In these cases, translation is completed in the cytosol before the polypeptide is imported into the organelle.

RNA plays multiple roles in the cell: a review Table 17.1.

Comparing protein synthesis in prokaryotes (Fig 17.22) and eukaryotes (Fig 17.25)

One big difference is that prokaryotes can transcribe and translate the same gene simultaneously.

The new protein quickly diffuses to its operating site.

In eukaryotes, the nuclear envelope segregates transcription from translation.

In addition, extensive RNA processing is inserted between these processes.

Point mutations can affect protein structure and function

Mutations are changes in the genetic material of a cell (or virus).

These include large-scale mutations in which long segments of DNA are affected (for example, translocations, duplications, and inversions).

A chemical change in just one base pair of a gene causes a point mutation.

If these occur in gametes or cells producing gametes, they may be transmitted to future generations.

For example, sickle-cell disease is caused by a mutation of a single base pair in the gene that codes for one of the polypeptides of hemoglobin. Fig 17.23

A point mutation that results in the replacement of a pair of complementary nucleotides with another nucleotide pair is called a base-pair substitution. Fig 17.24a.
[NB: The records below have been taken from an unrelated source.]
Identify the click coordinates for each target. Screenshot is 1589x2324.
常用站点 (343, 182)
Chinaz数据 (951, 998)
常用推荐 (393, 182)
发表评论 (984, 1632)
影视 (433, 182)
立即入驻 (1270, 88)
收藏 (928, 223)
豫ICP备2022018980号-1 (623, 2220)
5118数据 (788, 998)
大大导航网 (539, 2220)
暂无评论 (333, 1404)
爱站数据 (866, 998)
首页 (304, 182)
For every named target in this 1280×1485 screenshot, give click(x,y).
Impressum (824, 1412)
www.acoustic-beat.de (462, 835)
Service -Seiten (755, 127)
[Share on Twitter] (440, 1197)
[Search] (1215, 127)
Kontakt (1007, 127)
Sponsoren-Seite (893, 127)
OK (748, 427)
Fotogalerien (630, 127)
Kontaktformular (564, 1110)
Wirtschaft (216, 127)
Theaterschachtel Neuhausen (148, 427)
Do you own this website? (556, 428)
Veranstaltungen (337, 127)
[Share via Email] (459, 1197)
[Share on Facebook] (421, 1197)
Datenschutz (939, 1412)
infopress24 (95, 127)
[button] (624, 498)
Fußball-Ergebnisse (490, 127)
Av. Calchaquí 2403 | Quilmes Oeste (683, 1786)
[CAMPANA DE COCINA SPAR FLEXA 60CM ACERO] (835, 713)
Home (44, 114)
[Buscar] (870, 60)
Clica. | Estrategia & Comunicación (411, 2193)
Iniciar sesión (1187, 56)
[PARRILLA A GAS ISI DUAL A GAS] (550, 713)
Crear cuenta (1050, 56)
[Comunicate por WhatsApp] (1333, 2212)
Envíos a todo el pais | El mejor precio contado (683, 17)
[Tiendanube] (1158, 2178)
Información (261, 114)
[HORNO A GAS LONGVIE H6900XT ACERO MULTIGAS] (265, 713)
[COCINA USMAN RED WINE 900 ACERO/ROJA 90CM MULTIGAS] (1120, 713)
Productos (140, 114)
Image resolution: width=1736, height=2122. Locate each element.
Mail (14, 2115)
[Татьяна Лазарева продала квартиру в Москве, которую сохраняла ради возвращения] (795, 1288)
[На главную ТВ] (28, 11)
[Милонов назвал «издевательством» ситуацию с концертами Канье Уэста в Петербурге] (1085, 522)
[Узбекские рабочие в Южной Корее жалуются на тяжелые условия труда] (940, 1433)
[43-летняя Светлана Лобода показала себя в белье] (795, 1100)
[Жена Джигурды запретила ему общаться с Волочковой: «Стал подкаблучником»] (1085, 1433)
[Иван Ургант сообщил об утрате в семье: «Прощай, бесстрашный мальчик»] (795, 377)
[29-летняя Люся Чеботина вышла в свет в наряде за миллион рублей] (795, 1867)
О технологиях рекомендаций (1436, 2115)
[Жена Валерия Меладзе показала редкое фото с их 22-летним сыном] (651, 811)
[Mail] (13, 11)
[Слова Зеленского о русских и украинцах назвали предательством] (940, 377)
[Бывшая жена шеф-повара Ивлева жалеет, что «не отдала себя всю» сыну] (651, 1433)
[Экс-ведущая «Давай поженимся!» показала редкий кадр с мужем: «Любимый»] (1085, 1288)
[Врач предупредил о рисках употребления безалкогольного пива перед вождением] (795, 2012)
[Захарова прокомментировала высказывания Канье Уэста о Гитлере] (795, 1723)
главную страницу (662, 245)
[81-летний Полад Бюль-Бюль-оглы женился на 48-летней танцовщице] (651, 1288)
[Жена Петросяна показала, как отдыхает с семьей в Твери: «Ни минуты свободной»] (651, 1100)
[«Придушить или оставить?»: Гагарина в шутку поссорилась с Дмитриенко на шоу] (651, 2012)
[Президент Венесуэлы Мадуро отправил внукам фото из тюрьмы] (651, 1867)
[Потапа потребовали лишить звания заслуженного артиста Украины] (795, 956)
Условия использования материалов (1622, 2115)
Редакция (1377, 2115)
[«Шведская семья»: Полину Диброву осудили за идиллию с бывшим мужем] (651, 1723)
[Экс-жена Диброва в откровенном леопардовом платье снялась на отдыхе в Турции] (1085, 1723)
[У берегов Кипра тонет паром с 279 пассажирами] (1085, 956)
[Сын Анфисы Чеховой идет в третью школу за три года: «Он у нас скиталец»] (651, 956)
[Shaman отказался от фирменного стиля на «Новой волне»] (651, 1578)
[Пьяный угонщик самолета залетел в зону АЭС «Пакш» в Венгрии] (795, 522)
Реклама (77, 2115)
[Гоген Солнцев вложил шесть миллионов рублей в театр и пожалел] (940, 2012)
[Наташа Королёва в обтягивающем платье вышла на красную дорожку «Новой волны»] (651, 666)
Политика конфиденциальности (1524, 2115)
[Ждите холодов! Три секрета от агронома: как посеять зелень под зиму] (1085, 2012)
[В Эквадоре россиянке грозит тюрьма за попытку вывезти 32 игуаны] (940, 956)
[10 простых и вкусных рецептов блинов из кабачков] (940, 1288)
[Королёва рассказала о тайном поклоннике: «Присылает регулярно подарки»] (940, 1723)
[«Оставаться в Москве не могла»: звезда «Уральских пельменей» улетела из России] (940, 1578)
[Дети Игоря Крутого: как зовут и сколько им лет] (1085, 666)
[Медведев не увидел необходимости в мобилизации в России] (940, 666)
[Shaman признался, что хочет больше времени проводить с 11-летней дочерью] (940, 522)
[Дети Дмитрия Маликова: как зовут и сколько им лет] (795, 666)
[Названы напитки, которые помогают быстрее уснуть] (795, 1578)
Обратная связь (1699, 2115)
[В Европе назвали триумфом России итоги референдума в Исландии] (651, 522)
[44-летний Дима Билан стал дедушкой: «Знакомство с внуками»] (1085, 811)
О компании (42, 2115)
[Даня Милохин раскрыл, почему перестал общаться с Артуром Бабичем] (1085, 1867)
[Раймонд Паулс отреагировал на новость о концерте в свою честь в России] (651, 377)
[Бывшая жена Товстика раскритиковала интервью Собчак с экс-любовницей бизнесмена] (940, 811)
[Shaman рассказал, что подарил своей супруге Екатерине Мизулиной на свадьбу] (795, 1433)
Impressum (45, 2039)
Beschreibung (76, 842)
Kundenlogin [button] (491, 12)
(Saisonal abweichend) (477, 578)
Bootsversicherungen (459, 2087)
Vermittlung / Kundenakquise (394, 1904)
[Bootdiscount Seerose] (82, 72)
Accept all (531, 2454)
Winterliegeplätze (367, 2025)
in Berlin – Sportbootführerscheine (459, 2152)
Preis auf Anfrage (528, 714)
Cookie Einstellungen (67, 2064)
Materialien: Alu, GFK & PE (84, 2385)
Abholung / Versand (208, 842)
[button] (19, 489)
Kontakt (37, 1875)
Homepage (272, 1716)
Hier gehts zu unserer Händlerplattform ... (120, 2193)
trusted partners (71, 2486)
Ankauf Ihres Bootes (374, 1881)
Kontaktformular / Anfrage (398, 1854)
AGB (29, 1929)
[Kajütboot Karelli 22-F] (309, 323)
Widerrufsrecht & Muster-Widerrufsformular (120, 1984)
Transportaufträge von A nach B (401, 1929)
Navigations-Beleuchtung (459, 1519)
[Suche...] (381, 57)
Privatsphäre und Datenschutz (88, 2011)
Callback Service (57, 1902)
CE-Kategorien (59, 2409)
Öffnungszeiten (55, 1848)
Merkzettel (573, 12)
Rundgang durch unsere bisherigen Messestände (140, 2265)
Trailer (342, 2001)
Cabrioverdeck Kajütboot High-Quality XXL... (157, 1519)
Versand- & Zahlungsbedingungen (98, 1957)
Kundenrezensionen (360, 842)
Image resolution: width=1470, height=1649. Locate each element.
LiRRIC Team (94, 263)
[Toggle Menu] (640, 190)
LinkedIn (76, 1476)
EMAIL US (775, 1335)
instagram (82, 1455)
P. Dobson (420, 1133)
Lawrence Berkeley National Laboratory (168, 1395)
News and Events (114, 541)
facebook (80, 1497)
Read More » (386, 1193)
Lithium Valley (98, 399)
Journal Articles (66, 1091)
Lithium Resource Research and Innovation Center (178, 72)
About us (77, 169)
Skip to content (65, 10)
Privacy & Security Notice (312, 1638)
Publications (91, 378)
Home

Some base-pair substitutions have little or no impact on protein function.

Missense mutations are those that still code for an amino acid but change the indicated amino acid.

Nonsense mutations change an amino acid codon into a stop codon, nearly always leading to a nonfunctional protein.

Insertions and deletions are additions or losses of nucleotide pairs in a gene. Fig 17.24b.

These have a disastrous effect on the resulting protein more often than substitutions do.

Unless these mutations occur in multiples of three, they cause a frameshift mutation.

All the nucleotides downstream of the deletion or insertion will be improperly grouped into codons.

Mutations can occur during DNA replication, DNA repair, or DNA recombination.

These are called spontaneous mutations.

Mutagens are chemical or physical agents that interact with DNA to cause mutations.

Physical agents include high-energy radiation like X-rays and ultraviolet light.

This makes sense because most carcinogens are mutagenic and most mutagens are carcinogenic.

What is a gene?

The Mendelian concept of a gene views it as a discrete unit of inheritance that affects phenotype.

A gene is a specific nucleotide sequence along a region of a DNA molecule.

A gene is a region of DNA whose final product is either a polypeptide or an RNA molecule.